Intercostal approaches were divided into the left (87 patients) and the right (111 patients) thoracic approach groups. After 1:1 PSM, 162 cases included in the further analysis, tumor location (anterior), age, gender, BMI, tumor length, diameter and location, preoperative detection of lung function, etc., between the two groups showed no statistical difference (P>0.05) (Table 2).

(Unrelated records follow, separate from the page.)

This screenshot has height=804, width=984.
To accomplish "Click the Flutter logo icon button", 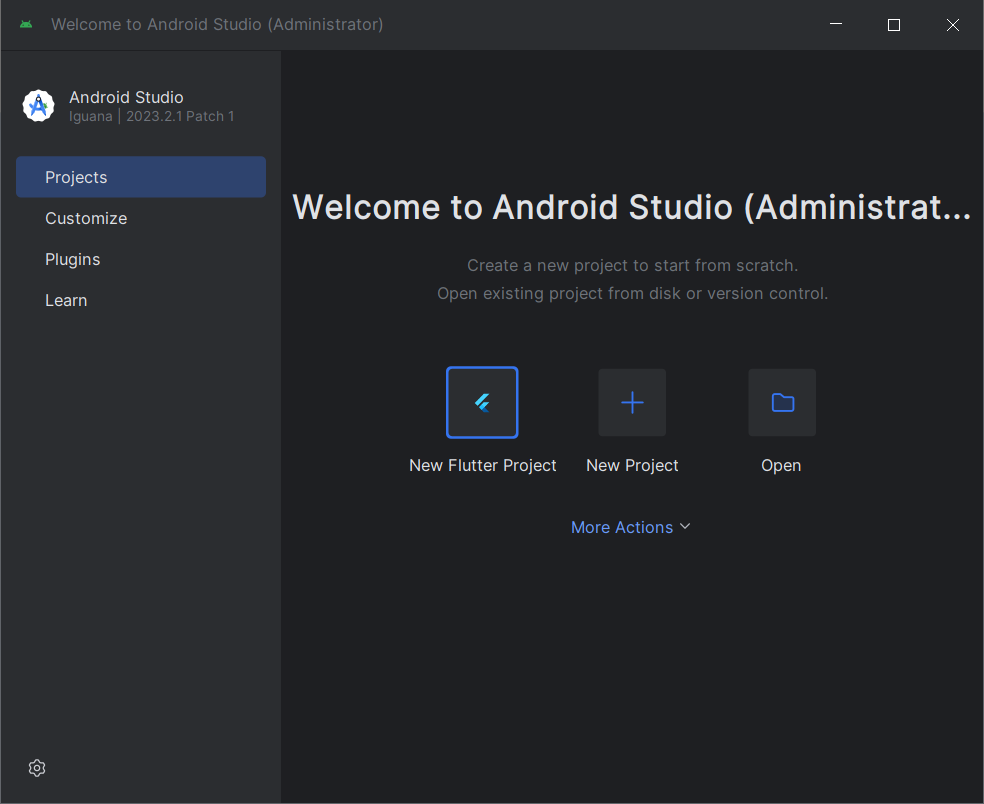I will click(x=482, y=402).
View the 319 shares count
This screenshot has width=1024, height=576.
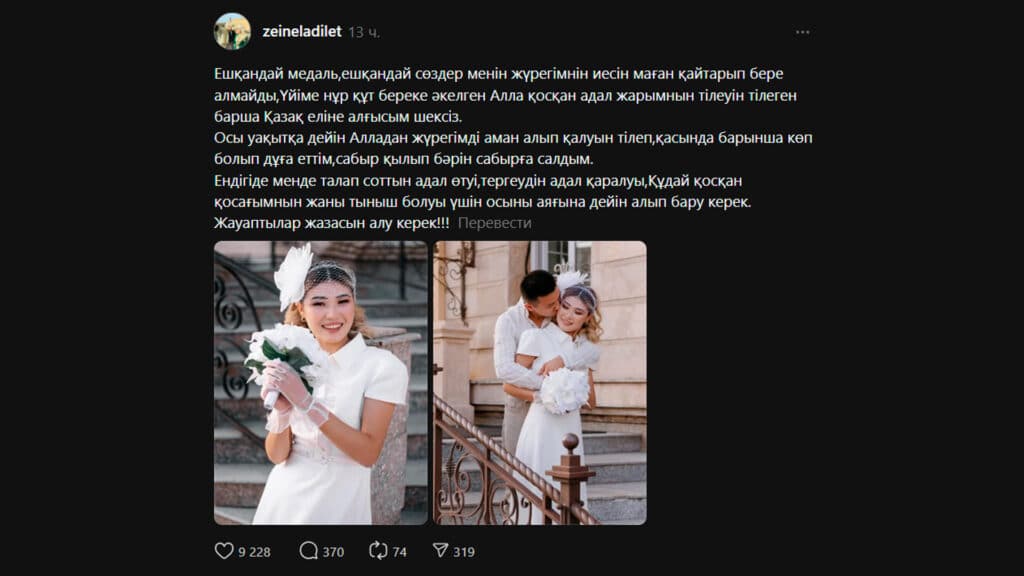pyautogui.click(x=464, y=552)
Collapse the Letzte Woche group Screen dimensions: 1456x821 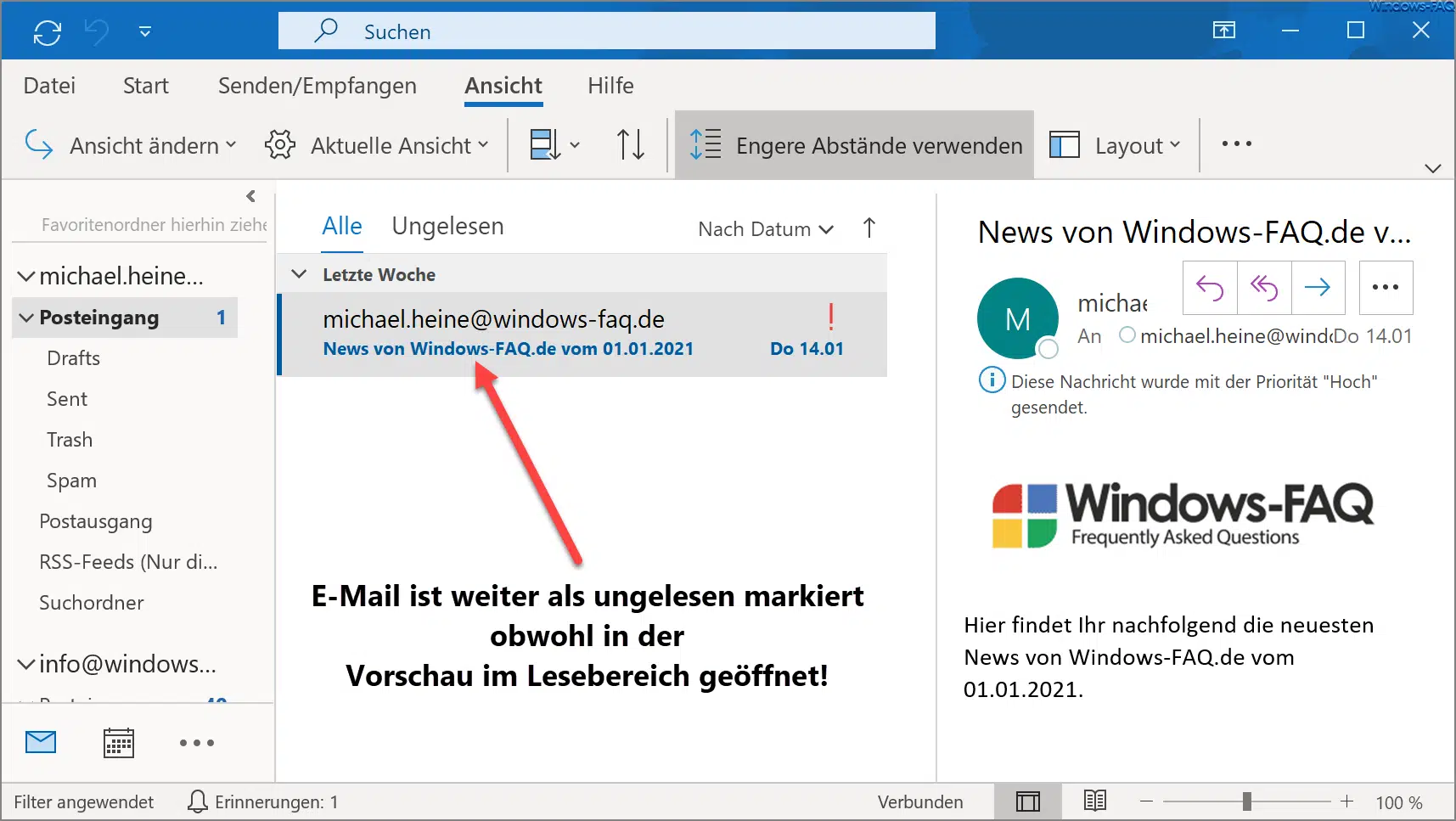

Intercostal vs. subxiphoid approach
No surgery related death or conversion to open in both groups. The operation time of the intercostal group showed not significantly different (128 vs. 148 min, P=0.173), comparing with the subxiphoid group. The blood loss between two groups also had no significant difference (36 vs. 77 mL; P=0.246).
Left vs. right side
No damage of main vessels or arteries in two groups. Operation time (108 vs. 102 min; P=0.530) was comparable in left and right side. Though bleeding amount is more in left side (73 vs. 38 mL; P=0.236), it was no statistical significance.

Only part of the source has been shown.